I knew it would't be easy, But i never thought it would be this hard
Letting go and putting up my guard
Shielding myself from any further pain
Pain caused from your lying, cheating, and deceit
Yea i know we wern't "official"
But us being official was never an issue
Titles only made things more complicated right
Still I called you mine and you called me yours
"I was cool with no commitment"
"Let me take that back, It was you so i was with it"
Down for whatever as long as it involved you
I stayed by your side through the good times and the bad, Ups through the downs
Nothing but a dime to your name, Yet i remained wifey
But hey, I didn't mind
Your kisses were sweet, and the sex, it was amazing
Not to mention the way you held me in your arms
A feeling that felt so good I would have paid for it
It was "our thing"
I still yearn for your touch, but not the pain that comes with it
I did everything for you, I Made you my number one priority
I was there before you even called, Not knowing you were calling on someone else
I never had a clue, But i didn't need to
I trusted you more than I trusted myself, I loved you more than i loved myself
You were my everything, And then some, And a lot more after that
When you had no one i was there, I wiped your tears, I took care of you
Wanting nothing in return but your loyalty and love
Only one i received
I had to find out from her.

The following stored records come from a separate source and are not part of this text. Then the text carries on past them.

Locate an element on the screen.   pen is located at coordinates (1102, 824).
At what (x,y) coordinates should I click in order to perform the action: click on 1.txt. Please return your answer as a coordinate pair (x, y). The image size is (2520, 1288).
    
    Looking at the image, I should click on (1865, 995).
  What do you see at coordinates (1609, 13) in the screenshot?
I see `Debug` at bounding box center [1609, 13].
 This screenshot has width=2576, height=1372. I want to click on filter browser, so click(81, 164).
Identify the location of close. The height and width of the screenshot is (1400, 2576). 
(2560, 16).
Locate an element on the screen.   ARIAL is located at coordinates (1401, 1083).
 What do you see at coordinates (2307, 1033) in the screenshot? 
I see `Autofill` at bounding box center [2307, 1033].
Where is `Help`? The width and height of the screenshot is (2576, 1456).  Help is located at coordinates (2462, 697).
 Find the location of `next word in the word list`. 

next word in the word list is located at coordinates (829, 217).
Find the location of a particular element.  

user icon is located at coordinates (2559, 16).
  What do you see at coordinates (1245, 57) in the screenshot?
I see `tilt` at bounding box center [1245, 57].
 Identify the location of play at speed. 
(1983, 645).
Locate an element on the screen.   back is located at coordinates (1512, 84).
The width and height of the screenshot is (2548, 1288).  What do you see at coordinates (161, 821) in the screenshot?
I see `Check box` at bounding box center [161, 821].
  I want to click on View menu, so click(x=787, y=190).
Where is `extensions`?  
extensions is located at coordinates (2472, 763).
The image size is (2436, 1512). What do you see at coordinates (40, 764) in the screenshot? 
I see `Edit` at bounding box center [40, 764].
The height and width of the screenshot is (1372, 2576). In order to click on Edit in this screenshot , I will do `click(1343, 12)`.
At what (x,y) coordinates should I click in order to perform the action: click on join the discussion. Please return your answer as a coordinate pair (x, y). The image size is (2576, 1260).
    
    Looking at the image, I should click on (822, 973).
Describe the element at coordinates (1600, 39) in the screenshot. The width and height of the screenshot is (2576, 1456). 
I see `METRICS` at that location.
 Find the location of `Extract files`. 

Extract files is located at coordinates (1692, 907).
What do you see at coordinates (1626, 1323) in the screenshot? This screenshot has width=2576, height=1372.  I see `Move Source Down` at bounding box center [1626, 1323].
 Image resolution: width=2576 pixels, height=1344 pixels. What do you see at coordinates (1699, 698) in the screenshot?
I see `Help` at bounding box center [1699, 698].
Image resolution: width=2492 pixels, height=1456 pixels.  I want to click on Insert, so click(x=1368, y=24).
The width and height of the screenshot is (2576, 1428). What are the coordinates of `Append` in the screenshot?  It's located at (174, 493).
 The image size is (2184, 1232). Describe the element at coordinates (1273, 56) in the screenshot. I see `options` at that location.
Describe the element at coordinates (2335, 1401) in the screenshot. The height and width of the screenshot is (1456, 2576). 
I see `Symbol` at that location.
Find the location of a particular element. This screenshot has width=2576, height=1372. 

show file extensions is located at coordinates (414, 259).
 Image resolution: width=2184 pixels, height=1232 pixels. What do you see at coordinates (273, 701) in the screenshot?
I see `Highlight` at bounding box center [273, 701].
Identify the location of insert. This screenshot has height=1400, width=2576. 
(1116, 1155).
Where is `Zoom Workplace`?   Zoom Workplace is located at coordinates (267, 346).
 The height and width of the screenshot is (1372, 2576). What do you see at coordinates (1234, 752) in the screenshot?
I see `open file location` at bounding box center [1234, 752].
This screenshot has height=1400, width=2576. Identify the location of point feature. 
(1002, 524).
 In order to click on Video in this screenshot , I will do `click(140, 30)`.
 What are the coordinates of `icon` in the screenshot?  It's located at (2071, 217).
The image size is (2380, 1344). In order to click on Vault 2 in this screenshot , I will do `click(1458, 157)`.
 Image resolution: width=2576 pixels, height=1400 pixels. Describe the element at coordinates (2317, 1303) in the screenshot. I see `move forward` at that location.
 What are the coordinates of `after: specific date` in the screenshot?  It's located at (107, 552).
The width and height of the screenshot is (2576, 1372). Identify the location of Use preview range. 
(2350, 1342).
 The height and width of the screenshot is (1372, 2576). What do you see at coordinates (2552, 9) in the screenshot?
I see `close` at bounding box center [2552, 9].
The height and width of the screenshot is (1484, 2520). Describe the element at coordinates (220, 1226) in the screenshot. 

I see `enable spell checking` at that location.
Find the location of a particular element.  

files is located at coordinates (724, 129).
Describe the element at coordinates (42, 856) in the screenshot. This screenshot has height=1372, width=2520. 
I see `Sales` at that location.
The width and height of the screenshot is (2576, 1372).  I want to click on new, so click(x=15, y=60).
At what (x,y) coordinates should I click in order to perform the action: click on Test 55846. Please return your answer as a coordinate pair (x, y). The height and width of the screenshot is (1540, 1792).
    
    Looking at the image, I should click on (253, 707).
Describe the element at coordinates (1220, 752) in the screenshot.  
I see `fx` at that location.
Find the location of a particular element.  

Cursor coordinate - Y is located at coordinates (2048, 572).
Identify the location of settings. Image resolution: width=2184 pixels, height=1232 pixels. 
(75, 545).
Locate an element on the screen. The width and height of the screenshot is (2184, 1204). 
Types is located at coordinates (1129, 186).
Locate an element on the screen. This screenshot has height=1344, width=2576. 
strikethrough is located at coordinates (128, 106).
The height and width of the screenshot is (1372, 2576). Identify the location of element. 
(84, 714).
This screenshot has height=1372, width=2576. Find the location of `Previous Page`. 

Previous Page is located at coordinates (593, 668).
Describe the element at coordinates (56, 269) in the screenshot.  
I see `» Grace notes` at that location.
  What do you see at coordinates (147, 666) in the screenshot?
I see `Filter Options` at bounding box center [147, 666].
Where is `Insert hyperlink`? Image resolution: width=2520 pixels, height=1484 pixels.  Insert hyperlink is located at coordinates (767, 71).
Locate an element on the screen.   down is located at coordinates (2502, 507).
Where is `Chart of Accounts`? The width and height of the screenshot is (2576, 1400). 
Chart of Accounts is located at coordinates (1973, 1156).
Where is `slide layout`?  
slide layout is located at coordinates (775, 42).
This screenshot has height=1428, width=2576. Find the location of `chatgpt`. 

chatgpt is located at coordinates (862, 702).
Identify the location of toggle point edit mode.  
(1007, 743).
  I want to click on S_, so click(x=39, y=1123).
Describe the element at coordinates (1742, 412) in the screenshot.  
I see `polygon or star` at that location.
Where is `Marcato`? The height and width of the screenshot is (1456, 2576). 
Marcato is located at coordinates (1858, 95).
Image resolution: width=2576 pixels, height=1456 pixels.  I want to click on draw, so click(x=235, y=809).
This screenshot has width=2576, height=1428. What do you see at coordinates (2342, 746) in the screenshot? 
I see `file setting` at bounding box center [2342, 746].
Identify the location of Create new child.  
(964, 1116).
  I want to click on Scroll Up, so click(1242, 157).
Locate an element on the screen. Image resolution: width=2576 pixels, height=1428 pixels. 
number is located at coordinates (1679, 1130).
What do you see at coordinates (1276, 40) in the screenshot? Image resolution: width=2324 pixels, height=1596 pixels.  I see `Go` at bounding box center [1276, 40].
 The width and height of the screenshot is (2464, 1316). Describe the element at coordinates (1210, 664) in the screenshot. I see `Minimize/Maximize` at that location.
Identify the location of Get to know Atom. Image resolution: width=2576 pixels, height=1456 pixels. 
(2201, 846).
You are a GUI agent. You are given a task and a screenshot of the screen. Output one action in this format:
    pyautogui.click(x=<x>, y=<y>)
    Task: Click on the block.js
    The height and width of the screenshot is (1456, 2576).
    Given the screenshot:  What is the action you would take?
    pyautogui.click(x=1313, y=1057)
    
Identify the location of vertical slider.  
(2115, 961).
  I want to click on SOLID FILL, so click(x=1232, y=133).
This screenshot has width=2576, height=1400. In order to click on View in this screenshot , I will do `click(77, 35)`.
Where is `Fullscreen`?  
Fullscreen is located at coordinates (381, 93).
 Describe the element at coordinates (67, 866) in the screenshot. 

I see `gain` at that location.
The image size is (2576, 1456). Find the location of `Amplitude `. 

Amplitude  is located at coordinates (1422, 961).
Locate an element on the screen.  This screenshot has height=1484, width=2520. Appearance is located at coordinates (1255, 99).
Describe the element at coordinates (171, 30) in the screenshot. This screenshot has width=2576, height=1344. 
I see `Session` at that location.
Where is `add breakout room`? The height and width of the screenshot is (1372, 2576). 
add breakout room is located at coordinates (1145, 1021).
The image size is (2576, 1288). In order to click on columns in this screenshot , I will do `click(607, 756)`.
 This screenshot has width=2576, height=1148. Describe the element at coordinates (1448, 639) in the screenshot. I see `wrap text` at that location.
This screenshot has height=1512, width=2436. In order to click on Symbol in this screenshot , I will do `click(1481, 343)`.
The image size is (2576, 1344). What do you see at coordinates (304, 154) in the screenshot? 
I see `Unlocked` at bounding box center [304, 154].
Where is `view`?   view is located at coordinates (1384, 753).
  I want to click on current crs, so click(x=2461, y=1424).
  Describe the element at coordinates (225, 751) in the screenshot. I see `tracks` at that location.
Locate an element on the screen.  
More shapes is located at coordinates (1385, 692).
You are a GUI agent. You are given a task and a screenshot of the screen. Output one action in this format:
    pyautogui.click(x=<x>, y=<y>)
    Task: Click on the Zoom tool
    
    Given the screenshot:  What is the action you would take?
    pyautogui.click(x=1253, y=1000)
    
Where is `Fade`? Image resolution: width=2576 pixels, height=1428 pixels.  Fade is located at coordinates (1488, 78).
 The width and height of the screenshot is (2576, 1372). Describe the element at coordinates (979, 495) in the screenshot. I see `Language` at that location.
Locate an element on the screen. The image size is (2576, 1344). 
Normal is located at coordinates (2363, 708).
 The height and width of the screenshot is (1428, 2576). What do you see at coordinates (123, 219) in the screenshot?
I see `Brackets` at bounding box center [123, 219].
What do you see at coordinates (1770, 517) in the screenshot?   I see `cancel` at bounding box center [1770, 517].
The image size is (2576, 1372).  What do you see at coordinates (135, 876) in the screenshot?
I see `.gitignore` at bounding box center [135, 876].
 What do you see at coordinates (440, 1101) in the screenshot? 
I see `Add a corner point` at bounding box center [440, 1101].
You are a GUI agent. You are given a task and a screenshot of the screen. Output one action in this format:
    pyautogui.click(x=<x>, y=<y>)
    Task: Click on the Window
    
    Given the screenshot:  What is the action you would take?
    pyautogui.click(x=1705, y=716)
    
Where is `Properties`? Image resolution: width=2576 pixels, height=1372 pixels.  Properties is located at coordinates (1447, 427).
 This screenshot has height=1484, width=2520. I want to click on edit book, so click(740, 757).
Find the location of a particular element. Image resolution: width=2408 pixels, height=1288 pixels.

She said it had been a year
A year of you lying, A year of you cheating, A year of you giving my love away
And I say "my love" because "your love" was "my love"
She didn't deserve the love i worked so damn hard for
And you gave it away like it was nothing
You took her to "our place"
Made lover to her on the same bed you made love to me
Did you ever think twice about how I would feel
You went and got a coach bitch when you had first class at home
You couldn't help yourself, You had to roam
Yea maybe things wern't going that great between us but it didn't stop me from trying
I cared, I gave a damn
I'm the one who soaked my pillow every night from crying
I was devastated, Everything i knew was a lie, You were a lie, We were a lie
But yet I still felt love in my hearts for you, Even stronger than before
I wanted more but i had to settle for less
Forgave you i did but forget i couldn't
Thoughts of you and her flooded my mind
Did you stare in her eyes like you did mine
Did you kiss her lips ever so sweetly as when ours touched
Did you wrap you arms around her and play in her hair as if it were me
Did you love her like you loved me, I know you didn't
Regardless of the situation, Our love was one to be matched
But somehow we fell through the cracks
Cracks that are like my heart, Broken into pieces
Even though its been a couple of years, it still feels like yesterday
I still feel the pain you caused and the love you gave
Moving on from you has been the toughest journey of my life
Some days it's easy, Some days i just lay in bed and cry
Wishing you were there to hold me and whisper in my ear that everything would be alright
But everything isn't alright
I'm still in love with you when i shouldn't be
You've moved on and took my heart with you, It's my duty to take it back
But how can I when i feel no need to go on without you
I shove the feelings out of my head and heart but they always find a way back in
I gotta let you go and move on with my own life
I gotta keep trying no matter how hard it gets
I know one day I will look back and smile and remember what was
But until then I will keep loving you as i always have
Whether or not I will stop loving you, I don't know
ALL I know is that it wont be easy, But i never thought it would be this hard!